I hadn’t realised it was so far back to Tokushima and the 50km ride took me up to just under 160km for the day. At Tokushima, I met up with a bloke called Damian who I had met over the Internet and who, through a wonderful coincidence, had just arrived to ride his Surly Long Haul Trucker around the pilgrimage route. I finally had udon for dinner and the next day we rode out to temple one for him to start and for me to complete the circle.

After saying goodbye to Damian and wishing him all the best for the trip, I rode out to the ferry terminal where I wrote up mt diary while waiting for the ferry to leave, then slept all the way across to Wakayama.

The road from Wakayama to Kumi’s place in Sakai was full of traffic, especially so as it was the Monday of a long weekend and people were returning home from a weekend away. After climbing over the hills between Wakayama and Osaka prefectures, traffic was bumper to bumper and not moving much at all. I was able to glide past the traffic next to the gutter but as it started moving again, I moved on to the pavement. Busy, narrow roads make me a bit nervous so I preferred the footpath although it’s not a particularly smooth ride. After a while, a guy on a road bike went past so I decided to get back on the road and let him show me the way. After keeping up with him for 20 minutes or so, I decided I’d better make conversation so at the lights I asked him if this was the right way to Sakai. He said it was and that he lived in Sakai so we rode the next 50km together with leading the way. He was at the end of a 200km training ride but I still had to work pretty hard to keep up with him. It was fun to have someone to ride with and I wouldn’t have enjoyed being on such a busy road by myself but thanks to to him I got to Sakai on pretty good time. I met up with Kumi – the cycling grandmother – and went back to her place.

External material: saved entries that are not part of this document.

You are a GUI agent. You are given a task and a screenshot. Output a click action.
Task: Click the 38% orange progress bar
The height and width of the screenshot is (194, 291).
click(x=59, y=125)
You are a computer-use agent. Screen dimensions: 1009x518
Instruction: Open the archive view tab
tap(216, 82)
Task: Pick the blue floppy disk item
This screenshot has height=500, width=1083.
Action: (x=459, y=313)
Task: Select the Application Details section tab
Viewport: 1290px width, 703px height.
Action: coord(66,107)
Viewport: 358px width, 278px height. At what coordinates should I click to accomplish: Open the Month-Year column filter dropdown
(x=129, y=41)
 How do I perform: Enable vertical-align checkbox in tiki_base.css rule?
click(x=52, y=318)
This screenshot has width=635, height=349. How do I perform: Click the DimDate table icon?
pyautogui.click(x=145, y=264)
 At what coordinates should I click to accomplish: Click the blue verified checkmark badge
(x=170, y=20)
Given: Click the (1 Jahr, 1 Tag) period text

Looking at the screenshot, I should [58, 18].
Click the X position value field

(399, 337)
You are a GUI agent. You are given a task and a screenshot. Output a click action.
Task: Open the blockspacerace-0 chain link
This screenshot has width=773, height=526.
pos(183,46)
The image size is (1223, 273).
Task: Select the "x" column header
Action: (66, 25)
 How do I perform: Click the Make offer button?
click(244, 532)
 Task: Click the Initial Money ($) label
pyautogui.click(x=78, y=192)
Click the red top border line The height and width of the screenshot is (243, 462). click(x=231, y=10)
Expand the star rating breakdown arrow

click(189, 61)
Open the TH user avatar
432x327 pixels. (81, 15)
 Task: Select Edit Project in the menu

Kumi runs an old-fashioned style Japanese bathhouse which her father built. When we got back, she stoked up the wood furnace and I had the men’s section of the bath to myself. It was wonderful to be clean and relaxed again. Although I arrived a day earlier than Kumi had expected, she and her daughter Mami whipped up a massive and delicious celebratory feast for me in honour of completing the pilgrimage.

After a good night’s sleep and big breakfast, Kumi cycled with me to the edge of Sakai city, we said goodbye and I crossed the river to Osaka where I met Richard on the middle of town and I rode back to his house and he caught the train. The fridge is empty so I’ve had to give him a six-pack so I can drink his beer but he does seem to have a lot of toilet paper and I’m not sure what to do with it all, especially as his toilet has a bidet.

It’s afternoon nap time and I think I’m going to spend all day tomorrow sleeping. My odometer says I’ve done 1617km since leaving here two and a half weeks ago.